This repository contains demo notebooks for the GPU DataFrame (GDF).
Getting Started with GDF
Notebook: Getting Started with GDF Uses: pygdf, h2o4gpu
A quick start to loading data into a Pandas data frame and converting it to a GDF, then manipulating it.
GDF End-to-End Example on US Census Dataset
Notebook: MapD to PyGDF to H2OAIGLM Uses: mapd, pymapd, pygdf, h2oaiglm
In this demo, we will train 4000 regularized linear regression models on the U.S. Census dataset, with the goal to predict the income of a person, given approximately 447 data points (such as age, occupation, zip code, etc.)

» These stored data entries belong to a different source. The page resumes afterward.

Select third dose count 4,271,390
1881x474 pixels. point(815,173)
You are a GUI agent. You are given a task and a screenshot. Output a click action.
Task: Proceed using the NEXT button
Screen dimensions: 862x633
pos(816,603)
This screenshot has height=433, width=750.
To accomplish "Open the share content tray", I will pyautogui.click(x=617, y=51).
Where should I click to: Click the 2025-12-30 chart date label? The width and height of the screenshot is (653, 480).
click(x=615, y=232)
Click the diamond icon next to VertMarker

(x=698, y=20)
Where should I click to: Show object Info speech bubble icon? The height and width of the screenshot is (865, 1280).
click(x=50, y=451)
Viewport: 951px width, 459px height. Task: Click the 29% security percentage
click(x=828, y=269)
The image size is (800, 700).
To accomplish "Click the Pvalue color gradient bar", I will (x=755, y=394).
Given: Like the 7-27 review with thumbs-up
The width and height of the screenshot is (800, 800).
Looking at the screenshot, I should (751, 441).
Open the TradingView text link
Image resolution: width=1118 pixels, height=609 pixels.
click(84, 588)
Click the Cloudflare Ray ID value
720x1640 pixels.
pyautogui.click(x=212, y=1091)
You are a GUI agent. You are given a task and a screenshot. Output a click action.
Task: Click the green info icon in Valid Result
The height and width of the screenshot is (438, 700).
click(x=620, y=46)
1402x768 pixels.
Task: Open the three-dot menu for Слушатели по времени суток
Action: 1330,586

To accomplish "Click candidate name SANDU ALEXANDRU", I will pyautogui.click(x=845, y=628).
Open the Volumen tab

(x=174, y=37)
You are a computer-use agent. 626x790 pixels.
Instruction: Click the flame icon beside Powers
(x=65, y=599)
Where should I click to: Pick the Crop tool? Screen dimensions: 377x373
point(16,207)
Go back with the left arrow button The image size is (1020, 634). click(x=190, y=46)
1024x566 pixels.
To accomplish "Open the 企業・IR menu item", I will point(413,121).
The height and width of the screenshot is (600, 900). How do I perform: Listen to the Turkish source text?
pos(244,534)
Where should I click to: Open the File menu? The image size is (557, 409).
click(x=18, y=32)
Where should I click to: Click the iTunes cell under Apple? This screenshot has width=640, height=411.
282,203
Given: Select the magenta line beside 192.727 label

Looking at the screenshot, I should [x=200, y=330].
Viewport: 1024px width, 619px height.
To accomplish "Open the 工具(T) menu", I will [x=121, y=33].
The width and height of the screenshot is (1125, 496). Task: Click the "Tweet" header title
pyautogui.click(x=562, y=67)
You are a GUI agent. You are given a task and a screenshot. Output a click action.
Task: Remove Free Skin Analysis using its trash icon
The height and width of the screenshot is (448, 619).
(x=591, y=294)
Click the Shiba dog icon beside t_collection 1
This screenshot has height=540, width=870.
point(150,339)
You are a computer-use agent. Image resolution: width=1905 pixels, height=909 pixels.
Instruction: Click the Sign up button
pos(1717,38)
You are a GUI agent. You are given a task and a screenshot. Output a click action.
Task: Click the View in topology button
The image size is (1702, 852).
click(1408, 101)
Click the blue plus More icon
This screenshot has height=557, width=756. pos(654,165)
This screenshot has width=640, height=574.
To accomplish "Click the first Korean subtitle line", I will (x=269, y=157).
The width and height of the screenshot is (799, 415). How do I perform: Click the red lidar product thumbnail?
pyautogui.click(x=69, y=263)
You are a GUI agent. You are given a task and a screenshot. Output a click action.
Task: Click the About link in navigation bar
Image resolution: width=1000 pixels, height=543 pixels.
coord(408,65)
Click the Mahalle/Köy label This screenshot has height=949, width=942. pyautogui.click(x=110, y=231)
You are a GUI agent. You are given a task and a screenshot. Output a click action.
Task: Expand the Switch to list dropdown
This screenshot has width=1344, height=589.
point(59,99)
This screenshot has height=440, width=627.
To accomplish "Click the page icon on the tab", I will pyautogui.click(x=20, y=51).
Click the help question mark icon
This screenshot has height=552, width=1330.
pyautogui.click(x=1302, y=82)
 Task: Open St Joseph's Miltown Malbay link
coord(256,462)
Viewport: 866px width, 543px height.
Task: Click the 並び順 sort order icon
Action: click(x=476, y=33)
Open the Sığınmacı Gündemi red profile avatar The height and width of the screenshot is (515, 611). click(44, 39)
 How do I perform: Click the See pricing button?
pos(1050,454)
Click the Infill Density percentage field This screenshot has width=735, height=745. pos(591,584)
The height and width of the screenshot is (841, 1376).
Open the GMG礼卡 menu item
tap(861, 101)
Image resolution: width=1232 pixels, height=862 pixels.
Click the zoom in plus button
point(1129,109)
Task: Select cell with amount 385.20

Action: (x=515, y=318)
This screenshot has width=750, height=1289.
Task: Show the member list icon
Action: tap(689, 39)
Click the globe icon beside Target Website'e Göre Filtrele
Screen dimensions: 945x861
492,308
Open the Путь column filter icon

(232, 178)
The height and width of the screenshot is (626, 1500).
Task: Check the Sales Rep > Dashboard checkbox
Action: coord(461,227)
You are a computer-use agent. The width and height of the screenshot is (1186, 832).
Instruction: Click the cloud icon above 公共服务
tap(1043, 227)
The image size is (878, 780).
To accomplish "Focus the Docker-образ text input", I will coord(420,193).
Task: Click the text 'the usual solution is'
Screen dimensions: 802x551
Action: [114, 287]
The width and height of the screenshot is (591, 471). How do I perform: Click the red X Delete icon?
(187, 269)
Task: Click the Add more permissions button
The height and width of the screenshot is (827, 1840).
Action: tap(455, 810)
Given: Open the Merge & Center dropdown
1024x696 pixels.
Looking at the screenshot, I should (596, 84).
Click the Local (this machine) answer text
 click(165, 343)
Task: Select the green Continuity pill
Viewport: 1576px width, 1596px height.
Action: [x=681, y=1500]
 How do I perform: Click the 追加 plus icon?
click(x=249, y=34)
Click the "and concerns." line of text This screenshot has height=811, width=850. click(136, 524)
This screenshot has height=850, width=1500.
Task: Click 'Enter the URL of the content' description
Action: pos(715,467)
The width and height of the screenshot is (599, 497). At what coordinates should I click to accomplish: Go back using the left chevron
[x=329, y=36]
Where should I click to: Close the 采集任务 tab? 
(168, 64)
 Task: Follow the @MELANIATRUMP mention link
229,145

By using multiple GPUs, we are able to speed up this process significantly, and can train about 40 models per second (on a DGX-1 with 8 GPUs)
PyMapD and PyGDF Demo on NY Taxi Dataset
Notebook: PyMapD and PyGDF Demo on NY Taxi Data Subset Uses: mapD, pymapd, pygdf
This is a simple example that demonstrates the use of PyMapD to create a table, populate it and fetch query result as a GDF. Then, we show some common PyGDF dataframe operations on the GDF; for example, groupby, join, and transform columns with custom Python code that is just-in-time compiled into GPU code.
Human Activity Recognition using GDF and GPU KMeans
Notebook: Human Activity Recognition using GPU DataFrame and GPU KMeans Uses: pygdf, kmeans, h2o4gpu
Analyzing smart phone sensors to determine the activity the person is engaged in.
Our approach uses KMeans from the h2o4gpu package to form the initial clusters. Then, we use nearest neighbour to classify the clusters; i.e. the intra-cluster dominating class determines the class for the cluster. During the classification, we choose the class of the closest cluster center.
PyMapD to H2OGPUML to MapD on FIFA Football Dataset
Notebook: PyMapD to H2OGPUML to MapD on FIFA Football Dataset Uses: mapD, h2o4gpu
In this demo, we will train 4000 regularized linear regression models on the FIFA Football dataset, with the goal to predict the overall rating of the player, given different feature sets (such as potential, finishing, strength, etc.)
To build the docker image, go into the
./notebook-demo-docker and run:
docker build -t goai/base:latest ./base docker build -t goai/demo:latest ./demo
nvidia-docker run -p 8888:8888 -ti goai/demo:latest
This launches the mapd, and the notebook automatically.
Login to the notebook with your browser by following the URL printed on the terminal.
mapd_to_pygdf_to_h2oaiglm.ipynb and hit "Run All" to test.
This notebook should run to the end without error.
To run on specific GPUs, use NV_GPU.
NV_GPU=0 nvidia-docker run -p 8888:8888 -ti goai/demo:latest